▸ Task statement: Copy out the entries from the line containing "Where should I click to: Expand" down to the line containing "The width and", both lines included, reproducing each one character for character.

------------------------------------

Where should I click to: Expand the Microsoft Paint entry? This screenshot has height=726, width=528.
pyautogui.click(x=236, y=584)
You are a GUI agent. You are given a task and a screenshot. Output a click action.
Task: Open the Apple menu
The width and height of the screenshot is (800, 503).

------------------------------------

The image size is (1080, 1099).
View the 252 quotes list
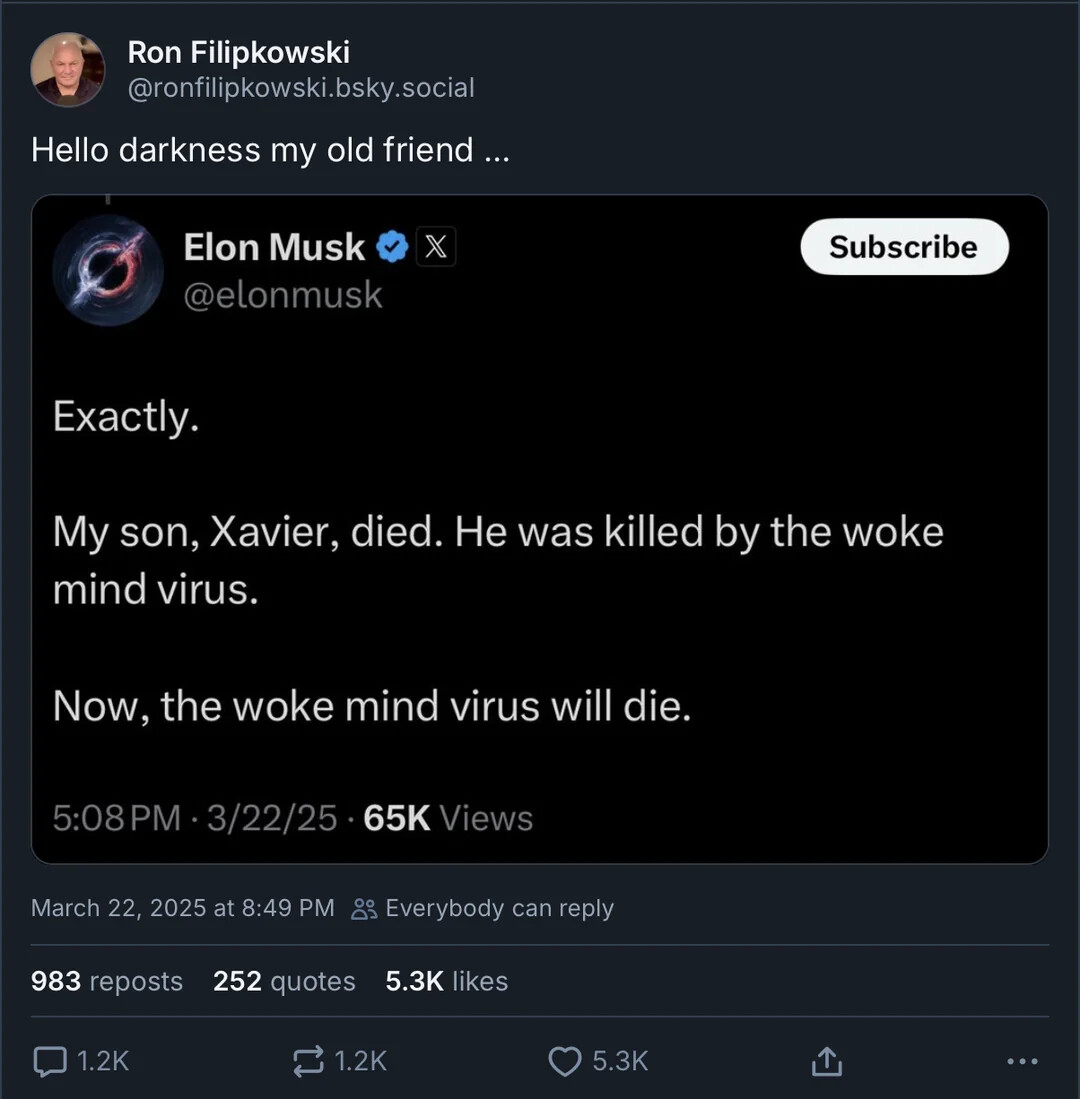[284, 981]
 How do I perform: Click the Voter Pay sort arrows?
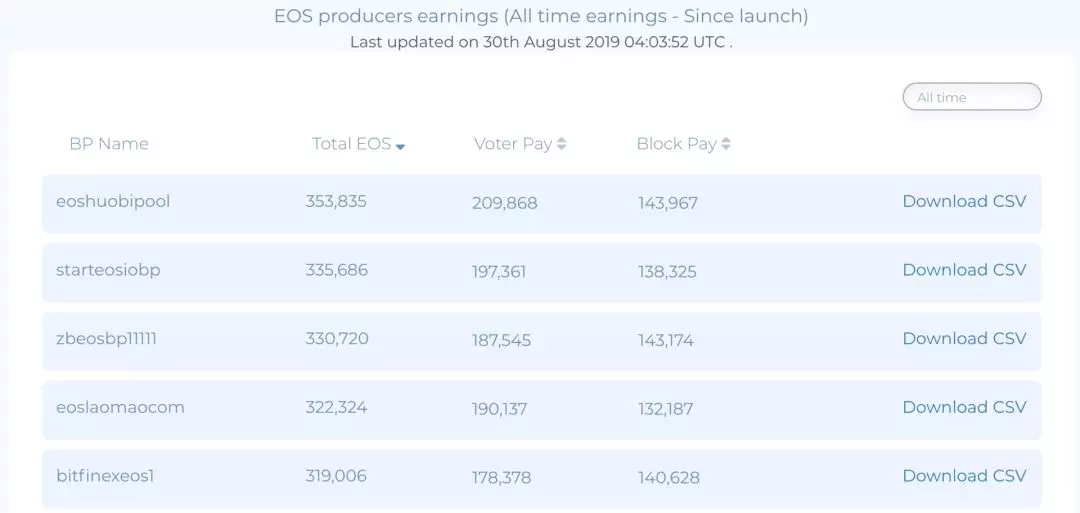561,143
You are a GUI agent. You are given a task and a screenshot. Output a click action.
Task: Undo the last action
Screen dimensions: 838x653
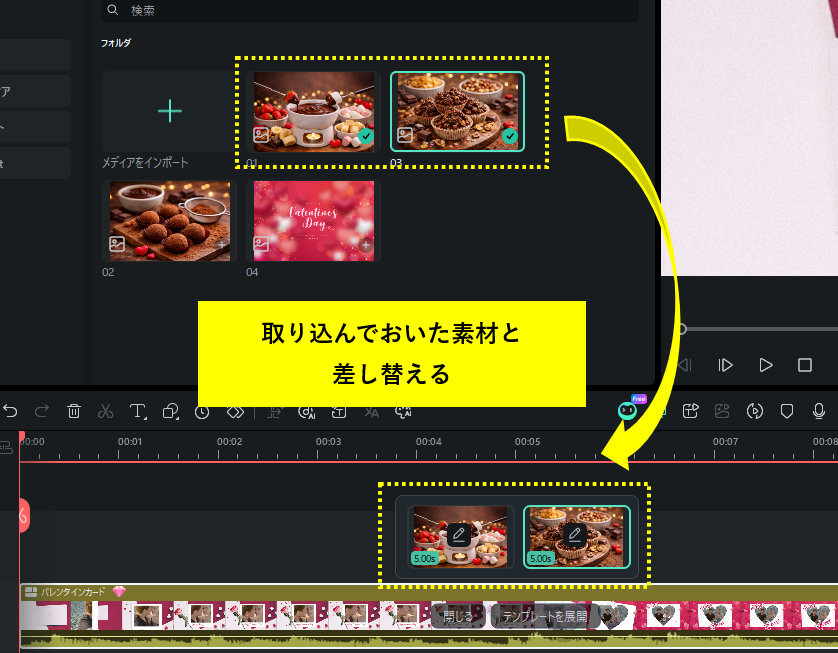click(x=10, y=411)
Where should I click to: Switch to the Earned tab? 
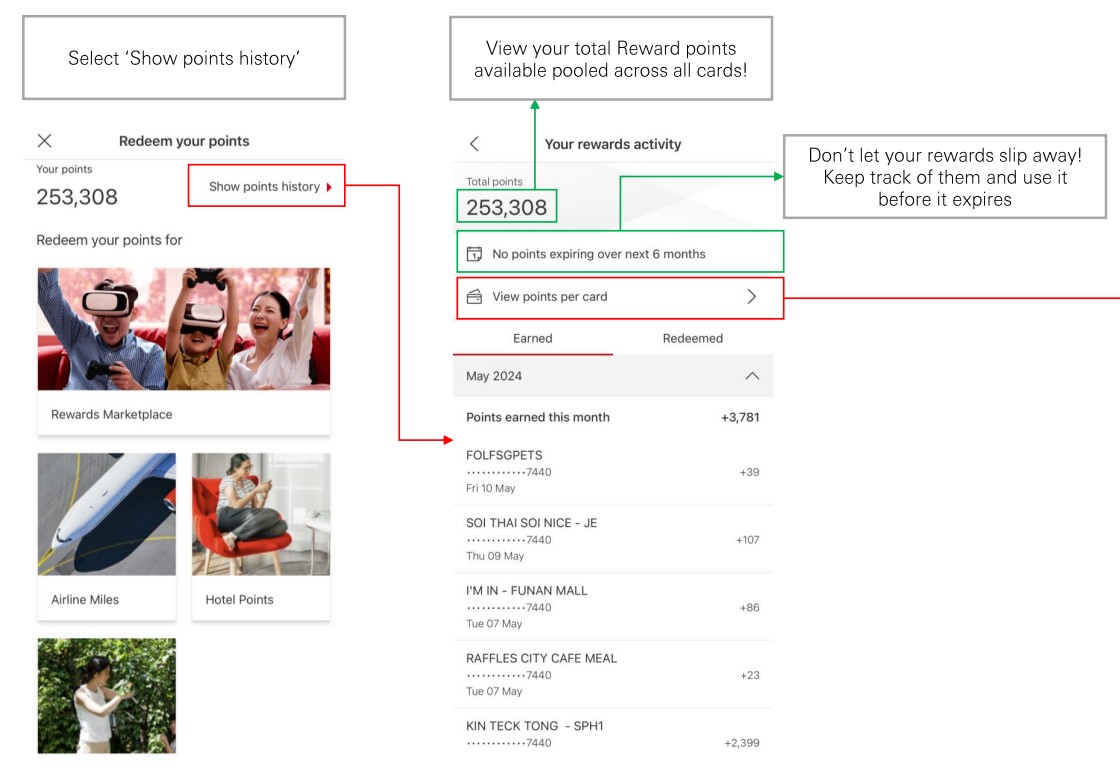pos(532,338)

------------------------------------

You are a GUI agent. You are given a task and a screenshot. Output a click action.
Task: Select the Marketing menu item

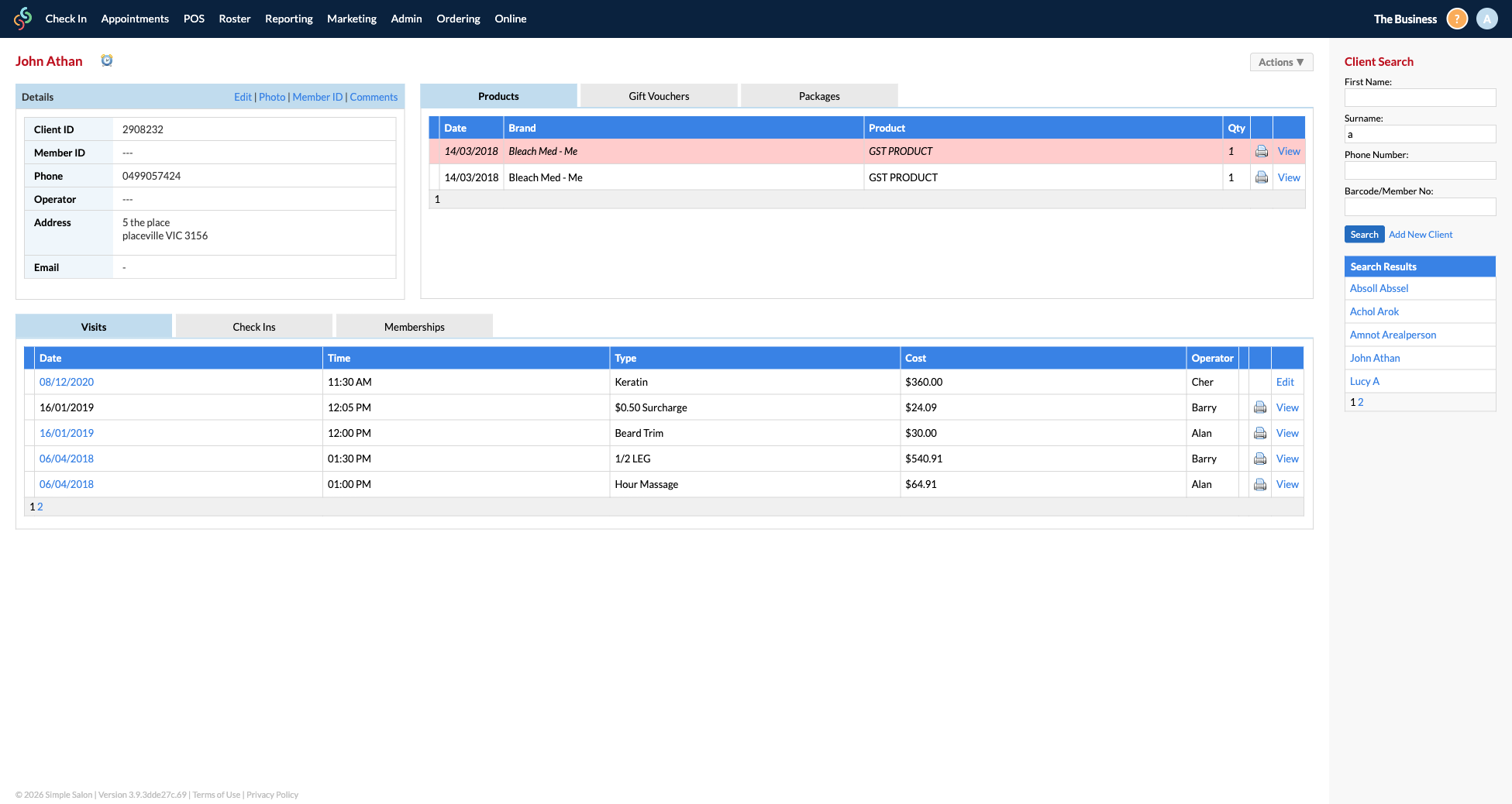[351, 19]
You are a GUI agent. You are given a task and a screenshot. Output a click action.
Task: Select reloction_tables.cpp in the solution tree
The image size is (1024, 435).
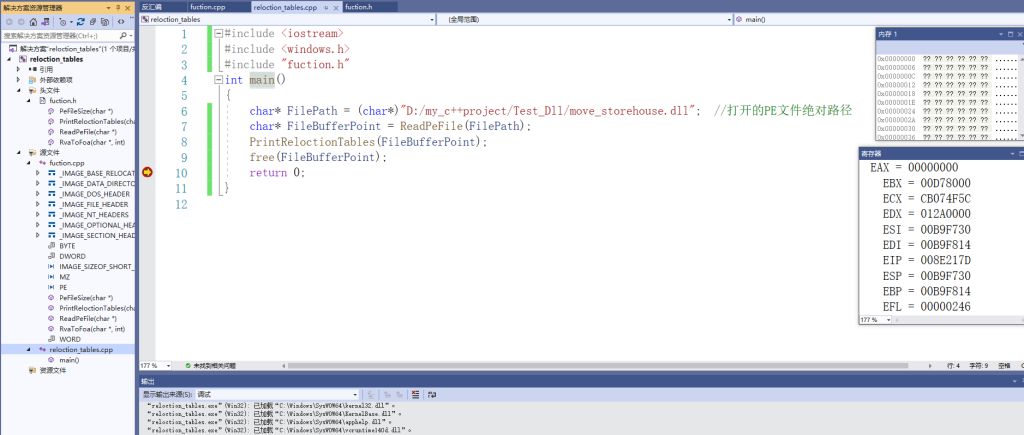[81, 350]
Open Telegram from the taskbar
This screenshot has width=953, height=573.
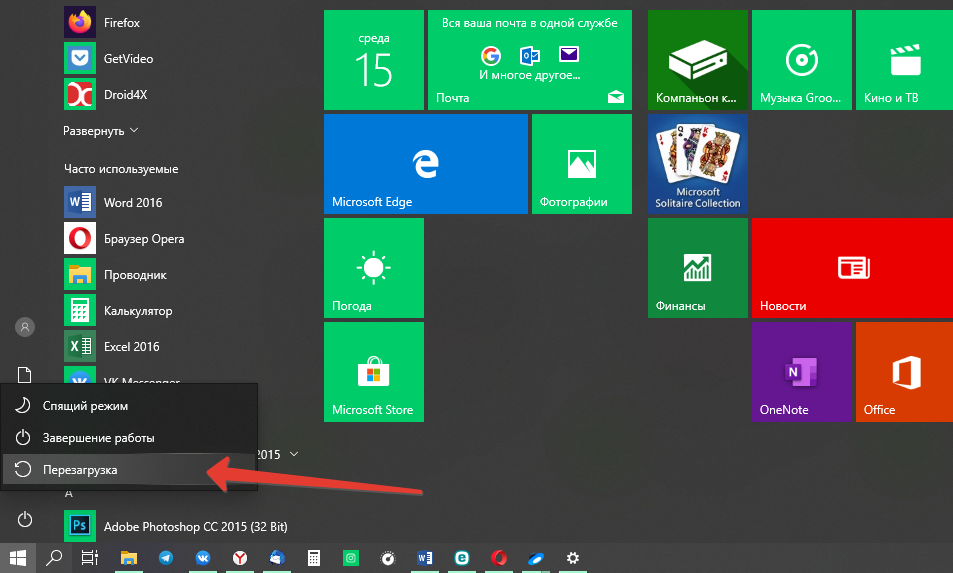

------------------------------------

▸ The solution:
Where should I click to: Expand the Microsoft Paint entry? This screenshot has height=726, width=528.
pyautogui.click(x=236, y=584)
You are a GUI agent. You are given a task and a screenshot. Output a click action.
Task: Open the Apple menu
The width and height of the screenshot is (800, 503).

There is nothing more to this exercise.